Perhaps we shall be asked what people with the views of the five signatories to the manifesto are to do. Their natures are critical; they must be abusing somebody. They cannot abuse the Germans because that might add to the humiliation of the German nation. Therefore their activities must be expended upon criticizing, either directly or indirectly, openly or by implication, the action of their fellow-countrymen. Personally we are all for criticism, because we regard it as the antiseptic of con- duct ; but criticism, to be effective, should be sympathetic and not antagonistic. Unfortunately the sophists and the self-righteous, though no doubt their intentions are excellent, find it impossible to be sympathetic—at any rate with their fellow-countrymen. Sympathy overflows for an antagonist or an outsider of almost any sort—as long as he is not a Russian—but in the case of their own flesh and blood criticism always becomes censure. We do not ask, of course, for the sympathy of approbation, but merely for the sympathy of comprehension. But that appears to be a sealed book. Still, the problem remains, what are gentlemen like these five signatories to do in the present case? We will suggest something to keep them from the mischief which Satan specially provides for idle hands at times of great national crisis. Why should not they devote themselves to an honest study of war as waged on the principles of the German General Staff, as illustrated by recent events, and compare those principles of action and the deeds flowing from them with the promises publicly made by Germany at the Hague. Then let them see if they cannot find some system for the better binding of nations to the right conduct of war. Probably our advice will fall upon deaf ears, and the gentlemen whom we have been addressing, wrapping themselves in their intellectual self-sufficiency, will merely look down with pitying annoy- ance on what they will term the Philistine vulgarity of the Spectator.
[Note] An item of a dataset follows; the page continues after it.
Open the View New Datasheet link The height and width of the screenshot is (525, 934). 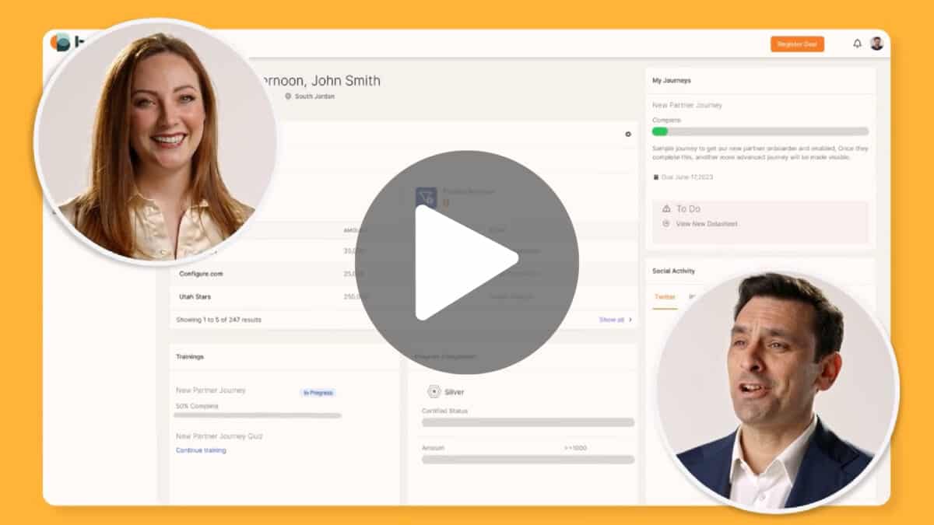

We desire, however, to give them a final word of advice, and that is to be very careful from whom they take sub- scriptions to their movement. We are quite sure that their intentions are perfectly patriotic, and that nothing would horrify them more than to receive pecuniary support which came ultimately from the German secret service funds. Yet we feel convinced that if they are not very careful they will get it in various indirect ways. We do not mean by this that anybody with a German name will propose to send them money ; but that such money will come at third or fourth hand, sometimes anonymously, sometimes with apparently the best possible credentials, we feel sure. In the end they are only too likely to experience the humiliation of discovering that there is a ledger entry in Berlin of the sum over which they will have purred with satisfaction as coming from some noble humanitarian in Aberdeen or Belfast. We are bound to admit, of course, that this danger need not stop men from doing something which they sincerely and conscientiously believe to be right. It is, however, even from their point of view, a danger to be avoided, and, as we have said, they will if they are wise be very vigilant. That those who control the German secret service funds in this country will only be too anxious to get money into the hands of our self-righteous sophists and stimulate their enterprise is obvious. Quite apart from the question whether they are morally in the right, it is clear that their propaganda will be of supreme use to the German Government, and may help to sow that dissension among the Allies for which all German politicians and diplomatists are now so eagerly working. And small blame to them. From their point of view, nothing could be more useful than to have public opinion here tuned to tell our Allies that this or that safeguard must not be demanded of Germany lest it should be regarded as a humiliation by a noble and cultured nation.